Quatre banques de développement européennes financent actuellement une entreprise d’huile de palme en République démocratique du Congo qui viole les droits des travailleurs et rejette des déchets non traités, a déclaré Human Rights Watch... 

Le rapport...intitulé « A Dirty Investment: European Development Banks’ Link to Abuses in the Democratic Republic of Congo's Palm Oil Industry » (« Un sale investissement : Rôle des banques européennes de développement dans les abus commis dans le secteur de l’huile de palme en RD Congo »...décrit en quoi des banques d’investissement d’Allemagne, de Belgique, des Pays-Bas et du Royaume-Uni négligent de protéger les droits des personnes qui travaillent et vivent dans trois plantations qu’elles financent. Human Rights Watch a constaté que Feronia et sa filiale en RD Congo, Plantations et Huileries du Congo S.A. (PHC), exposaient les travailleurs à des pesticides dangereux, rejetaient des déchets industriels dans les cours d’eau locaux et se livraient à des pratiques d’emploi abusives qui se traduisent par des salaires correspondant à l’extrême pauvreté...
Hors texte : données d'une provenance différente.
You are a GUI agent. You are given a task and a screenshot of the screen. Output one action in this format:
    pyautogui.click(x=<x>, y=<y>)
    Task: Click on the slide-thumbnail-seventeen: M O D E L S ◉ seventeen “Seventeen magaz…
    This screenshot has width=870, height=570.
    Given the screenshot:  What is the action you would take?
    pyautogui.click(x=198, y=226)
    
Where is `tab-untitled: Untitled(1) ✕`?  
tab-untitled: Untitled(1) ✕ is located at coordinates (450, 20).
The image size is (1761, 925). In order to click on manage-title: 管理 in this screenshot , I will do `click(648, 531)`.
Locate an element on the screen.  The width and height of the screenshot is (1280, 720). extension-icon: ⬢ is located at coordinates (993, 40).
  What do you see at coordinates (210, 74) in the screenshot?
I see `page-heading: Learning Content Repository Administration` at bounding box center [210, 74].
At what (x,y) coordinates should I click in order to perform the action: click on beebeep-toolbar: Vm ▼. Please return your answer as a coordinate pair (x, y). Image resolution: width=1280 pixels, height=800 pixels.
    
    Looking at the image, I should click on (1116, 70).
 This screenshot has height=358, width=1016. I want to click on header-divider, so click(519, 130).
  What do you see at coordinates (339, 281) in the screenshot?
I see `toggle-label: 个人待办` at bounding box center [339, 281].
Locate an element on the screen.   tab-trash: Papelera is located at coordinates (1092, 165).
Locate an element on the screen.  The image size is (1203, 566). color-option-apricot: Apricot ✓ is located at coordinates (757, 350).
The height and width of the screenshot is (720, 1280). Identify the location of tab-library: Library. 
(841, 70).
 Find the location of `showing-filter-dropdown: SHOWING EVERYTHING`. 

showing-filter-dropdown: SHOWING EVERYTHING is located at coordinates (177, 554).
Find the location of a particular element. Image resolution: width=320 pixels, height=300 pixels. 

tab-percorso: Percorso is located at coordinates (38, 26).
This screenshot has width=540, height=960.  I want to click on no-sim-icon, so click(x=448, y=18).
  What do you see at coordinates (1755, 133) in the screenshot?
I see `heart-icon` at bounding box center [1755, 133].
« Ces banques pourraient jouer un rôle important pour favoriser le développement, mais elles sabotent leur mission en ne s’assurant pas que l’entreprise qu’elles financent respecte les droits de ses travailleurs et des communautés vivant dans les plantations », a déclaré Luciana Téllez, chercheuse auprès de la division Environnement et droits humains de Human Rights Watch et auteure du rapport.